Rose lo spiava coperta da alcuni cespugli di biancospino, era primavera e sui rami verdi spuntavano dei fiori bianchi piccoli e delicati, che lei avrebbe sicuramente apprezzato, ma in un’altra occasione. Non lo avrebbe fatto in quella circostanza, poiché troppo intenta nel suo scopo, né fino alla prossima fioritura, perché quando gli eventi corrono più del destino stesso non si ha il tempo di scorgere un candido fiore. L’appostamento di Rose continuò per qualche altro minuto infruttifero finché Vincent non uscì in giardino dalla porta sul retro della sua casa. La ragazza si fece subito più attenta. Lo vide togliersi il cappuccio e rivolgere il viso verso il sole, gli occhi chiusi a carpirne i tiepidi raggi. L’argento dei suoi capelli brillò così come il ciondolo della sua gatta, Kimi, che seguiva a pochi metri il suo padrone. Quell’animale era davvero molto bello. Piccolo e aggraziato, era completamente bianco, mentre gli occhi erano dell’azzurro di un cielo cupo screziati di viola. Dal collare le ciondolava un’ametista con dei riflessi blu che sembrava rappresentare l’esatto opposto delle sue iridi: dove gli occhi del gatto avevano l’azzurro, la pietra aveva il viola ed in corrispondenza delle striature celesti della gemma, il felino presentava quelle screziature tendenti al lilla.
Rose rimase imbambolata a fissare prima la pietra, ipnotica alla luce del sole, e poi gli occhi di Kimi, perché si erano appena incrociati con i suoi. Poi accadde tutto molto velocemente. La gatta scattò verso di lei con la rapidità propria dei felini e prima che la giovane potesse nascondersi aveva già attirato il suo padrone verso di lei. Il movimento repentino dell’animale, infatti, aveva fatto si che l’alchimista la seguisse.

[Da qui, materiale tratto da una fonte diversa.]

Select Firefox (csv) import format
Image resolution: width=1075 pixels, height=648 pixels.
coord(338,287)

Ecco il primo evento che le sfuggiva di mano, Rose, però, avrebbe capito solo molto dopo che quello era stato il momento esatto del mutamento.

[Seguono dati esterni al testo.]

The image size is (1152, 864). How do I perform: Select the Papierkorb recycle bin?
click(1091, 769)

– Rose Van Rosh, cosa stai facendo dietro il cespuglio di un povero eremita?
L’uomo aveva parlato con una voce cantilenante, tuttavia la sua postura era più dritta e aveva la mandibola contratta, i pugni chiusi lungo i fianchi.
Ha già capito tutto, comprese Rose in un lampo di intuizione, ma volle comunque giocare la partita a modo suo, così come se l’era immaginata, anche se gli eventi erano precipitati senza il suo consenso, o almeno doveva provarci. Ostentando calma, infatti, strisciò fuori dal biancospino e si avvicinò a Vincent, spazzolandosi via le foglie dal vestito con gesti lenti e plateali, incrociò lo sguardo dell’uomo solo quando gli fu vicino.

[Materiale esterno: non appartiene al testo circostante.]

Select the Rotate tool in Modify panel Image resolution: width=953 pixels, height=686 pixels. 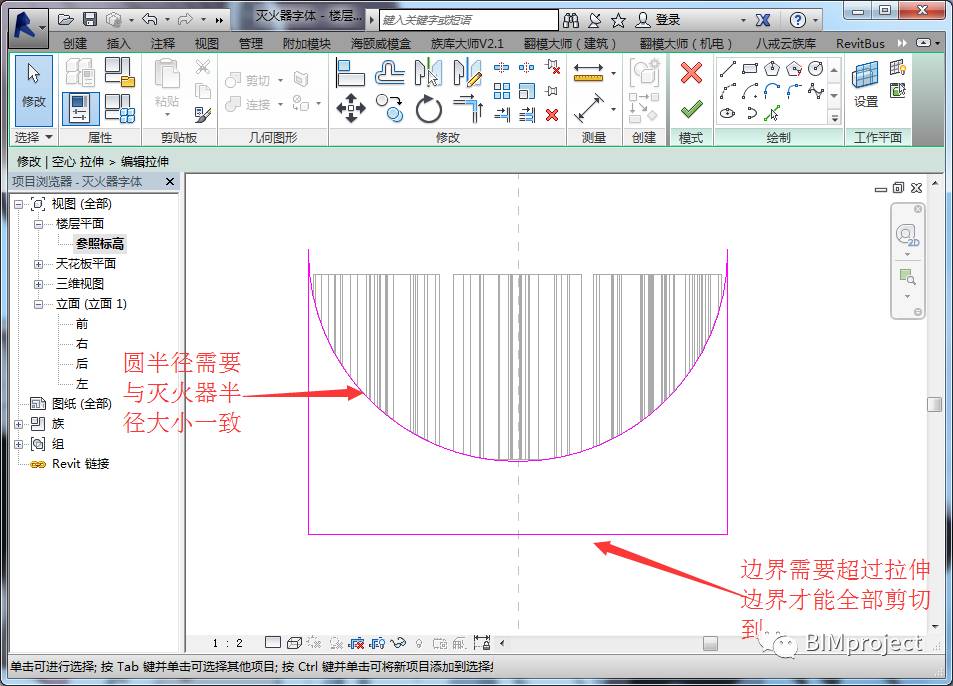coord(429,109)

– Salve, com’è che hai detto? Vecchio eremita? – lo squadrò fino alla punta dei piedi – non sarebbe meglio vecchio… alchimista?
L’ultima parola la pronunciò in un sussurro, ma la sfida a contraddirla le si leggeva chiara sul suo giovane volto.
Aspettò scrutandolo, mostrandosi sicura di quel che aveva detto.
Al suo interlocutore si disegnò un sorriso sghembo sul volto.
– Kimi, non credi anche tu che questa ragazzina sia una sfrontata?
La gatta miagolò una volta rivolta al suo padrone ed una seconda verso Rose.
– Credo che tu abbia ragione, dovremmo proprio mostrarglielo – e si chinò per accarezzare il piccolo animale sulla testa e poi sul dorso.
Sotto gli occhi sempre meno sicuri della ragazza, una chiazza di pelo nero comparve sul capo della bestiola e corse veloce lungo tutta la schiena fino alla coda, poi Vincent si alzò e si riavviò i capelli. Prima una ciocca, poi tutte le altre si tinsero quasi del tutto di nero rendendo l’uomo appena brizzolato. Passò poi la stessa mano sul volto, e le rughe intorno agli occhi e la bocca diminuirono, anche sulla fronte si appiatirono come se qualcosa stesse tirando la pelle per darle una nuova forma. Infine rilassò le spalle, abbandonando la postura leggermente curva mostrando il fisico di un uomo ancora in forma, capace di brandire una spada. Rose rimase colpita ma il particolare che attirò di più la sua attenzione furono gli occhi: di solito azzurri e quieti si erano scuriti brillando di una intelligenza acuta alla luce solare, ma in quel caso non c’entrava l’alchimia semplicemente egli si mostrava per ciò che era.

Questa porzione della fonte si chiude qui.